* **PROBLEM REQUIREMENTS**
Find every line in the records below that contains the word "agent", and copy each such line.

Data items:
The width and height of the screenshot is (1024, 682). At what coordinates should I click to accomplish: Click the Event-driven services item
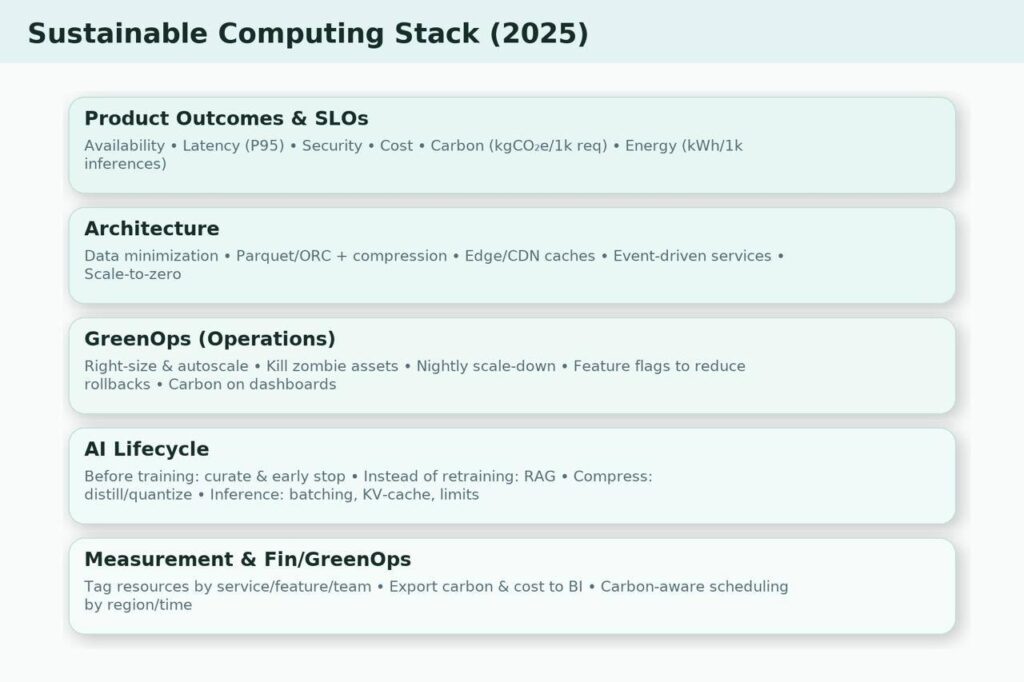click(692, 256)
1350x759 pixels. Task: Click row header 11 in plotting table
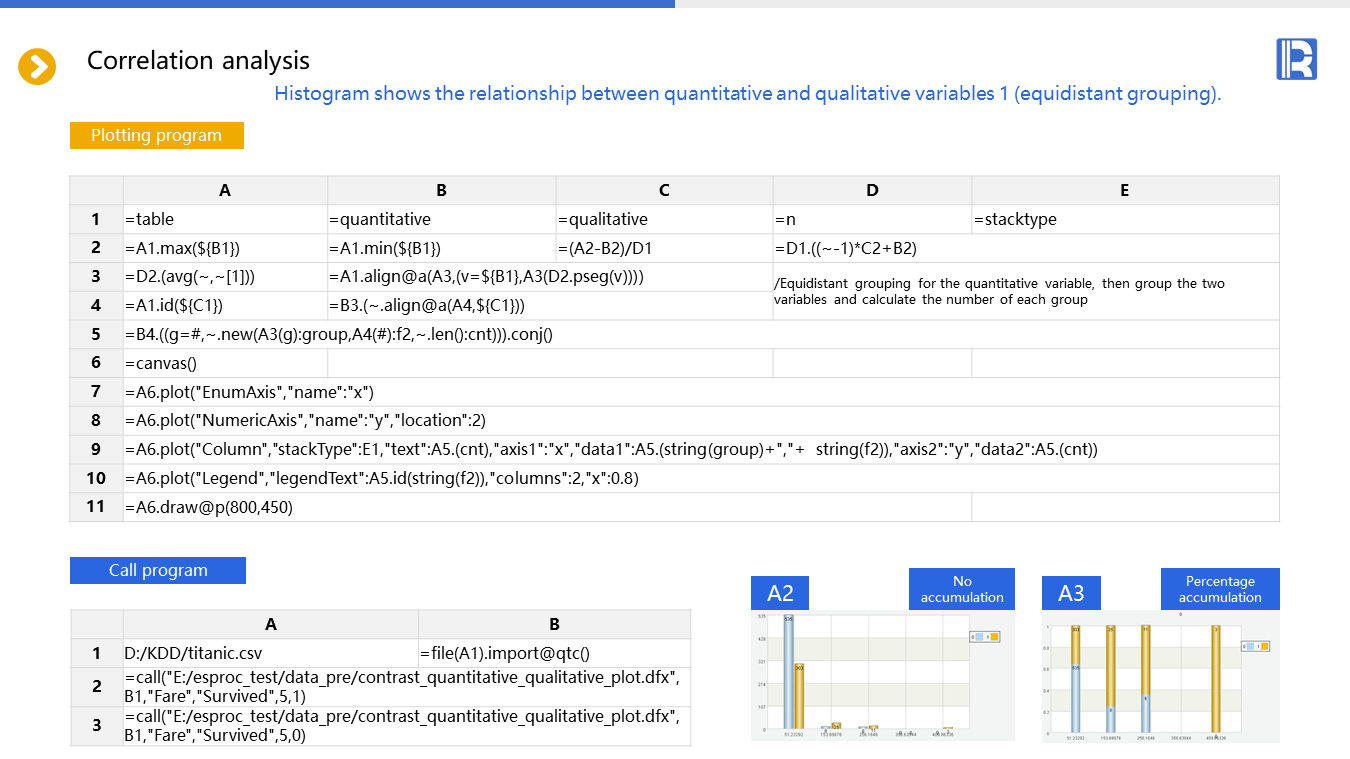[x=96, y=507]
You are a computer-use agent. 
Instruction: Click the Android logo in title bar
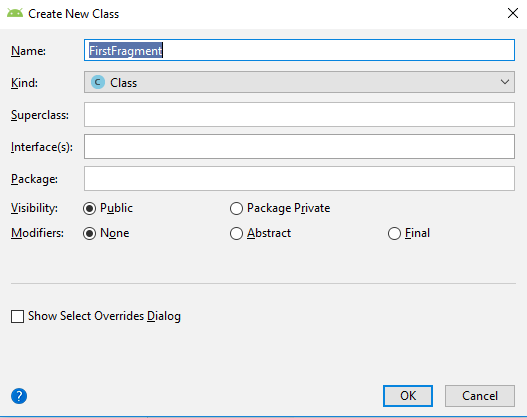(x=15, y=13)
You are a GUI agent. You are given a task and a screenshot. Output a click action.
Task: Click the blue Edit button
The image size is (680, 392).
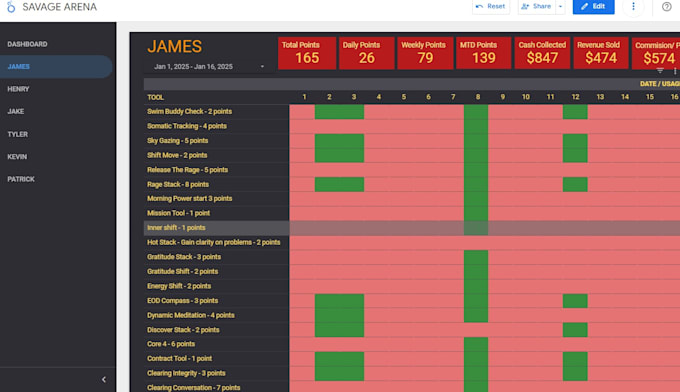click(593, 7)
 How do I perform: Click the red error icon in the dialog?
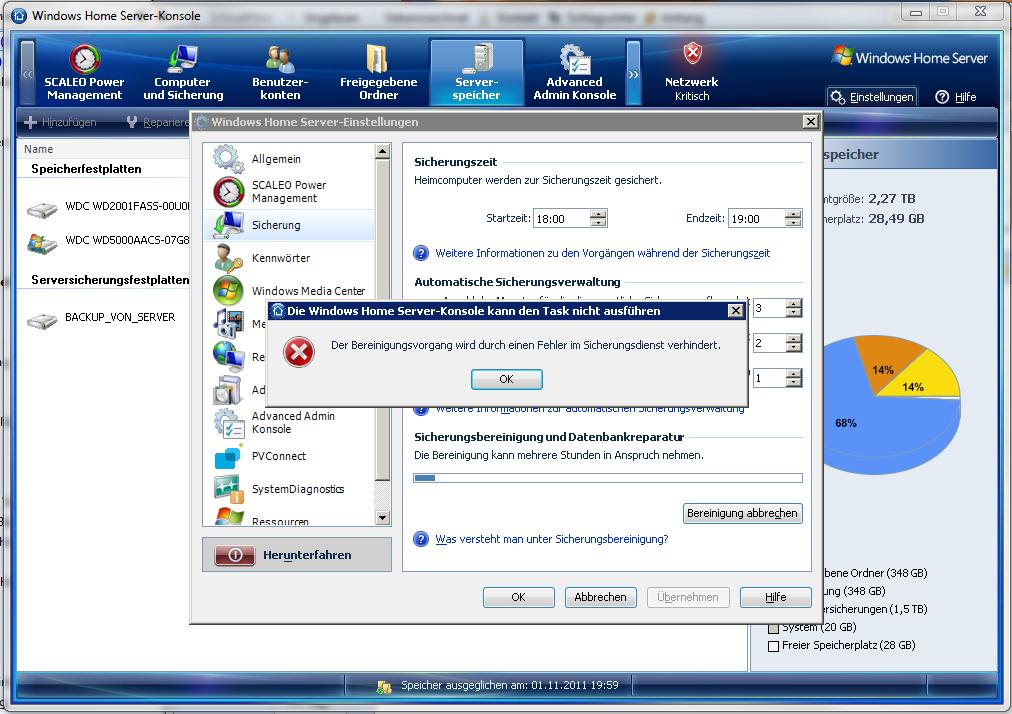coord(298,352)
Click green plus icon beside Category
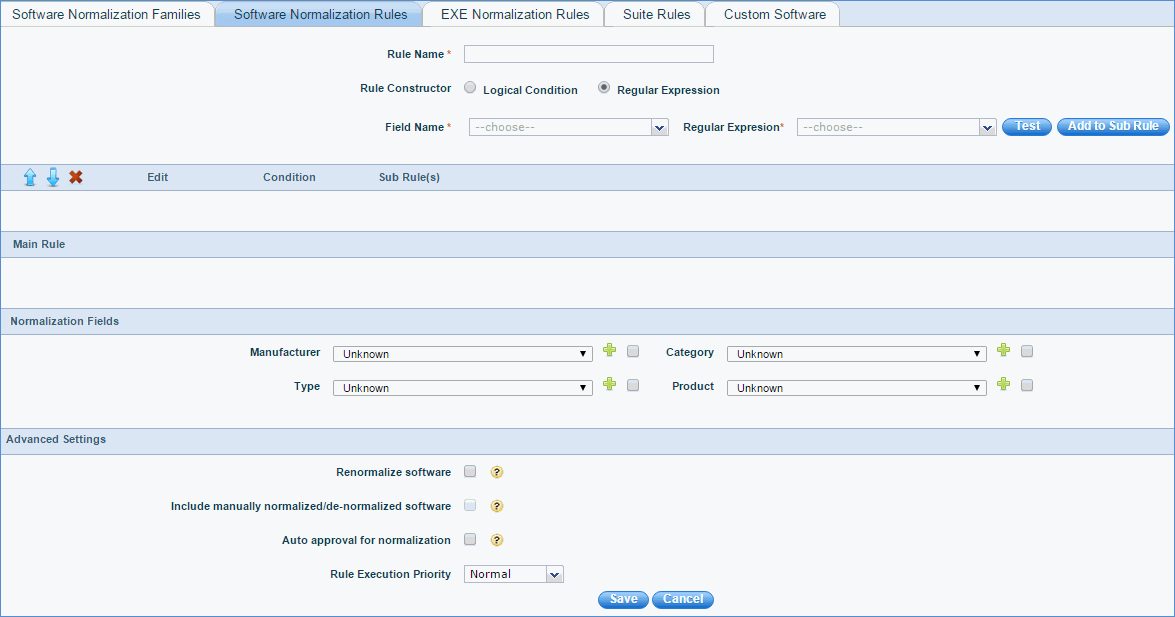Image resolution: width=1175 pixels, height=617 pixels. (x=1004, y=351)
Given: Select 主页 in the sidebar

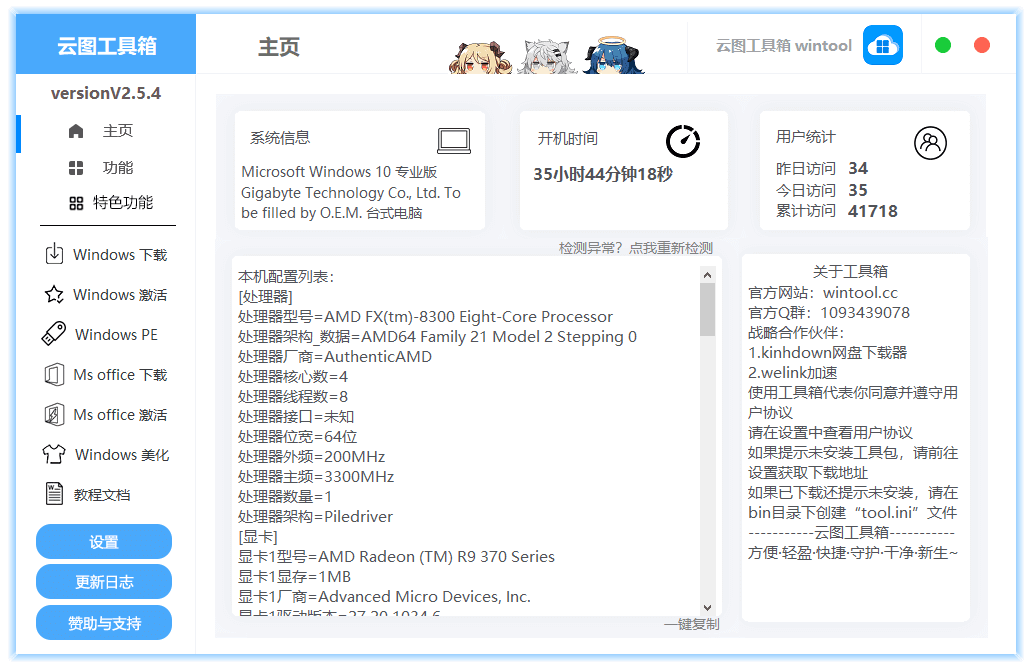Looking at the screenshot, I should point(104,131).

* **FINISHED EXERCISE**
You are a computer-use agent. 
You are a GUI agent. You are given a task and a screenshot. Output a click action.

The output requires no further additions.